Key words: Panax notoginseng saponins; lung; reperfusion injury; apoptosis; c-Jun N-terminal kinase; Bcl-2/Bax; Caspase-3

收稿日期:2011-08-26  录用日期:2012-02-17

通讯作者:王万铁  E-mail: wzwwt@tom.com

引用本文:

邱晓晓, 宋张娟, 戴雍月, 方周溪, 王万铁. 三七总皂苷对肺缺血/再灌注损伤时细胞凋亡及c-Jun氨基末端激酶的影响[J]. 生理学报 2012; 64 (2): 135-141.
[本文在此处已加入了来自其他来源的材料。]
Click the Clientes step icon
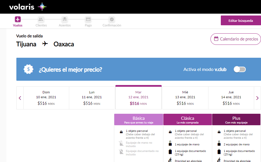Image resolution: width=261 pixels, height=162 pixels. tap(41, 19)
QIU Xiao-Xiao, SONG Zhang-Juan, DAI Yong-Yue, FANG Zhou-Xi, WANG Wan-Tie. [Effects of Panax notoginseng saponins on pneumocyte apoptosis and c-Jun N-terminal kinase in lung ischemia/reperfusion injury.] [Article in Chinese]. Acta Physiol Sin 2012; 64 (2): 135-141 (in Chinese with English abstract).